Her lawyer argued to the review board how “there is so much more known now” about these types of ailments than when Sims was on trial. At 62, she was released by the board in a 12-1 decision. James also voted to parole Sims, though Wilson did not attend Sims’ parole hearing.

Mears’ rejection by the Senate caught some by surprise. For one thing, in the Sims case, only one board member voted against her parole. Secondly, Republican Ken Tupy, was confirmed by the Senate at the end of the legislative session even though he too voted to grant parole for Sims.

Moments before Mears fell short of the 30 Senate votes needed to be approved for a permanent spot on the board, Republican state Sen.
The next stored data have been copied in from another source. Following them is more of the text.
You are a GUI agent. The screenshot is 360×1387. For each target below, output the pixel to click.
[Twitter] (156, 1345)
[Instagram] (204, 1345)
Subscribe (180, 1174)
Terri Bryant of Murphysboro raised concerns about his parole votes for Sims and King.

“If you vote yes to confirm this individual, you are voting yes to confirm an individual who released a double murderer of her own children and a triple murderer that included a woman who was murdered,” Bryant during the Senate debate.

While Mears declined to comment to the Tribune about the Senate’s decision other than to say “my voting record speaks for itself,” James said he was not bitter about feeling the need to resign but felt the decisions the board made were more nuanced than what politicians made them out to be.

“I don’t fault any elected official for coming at it from an angle that they feel represents who they have to answer to,” James, who has worked for Illinois Attorney General Kwame Raoul when he was a state senator and in the restorative justice field, said earlier this month. “The difference is they have to answer to a voice that is maybe this today or that tomorrow, and what we on the board have to try to fulfill…on a continuing and consistent basis is what the law tells us to do.”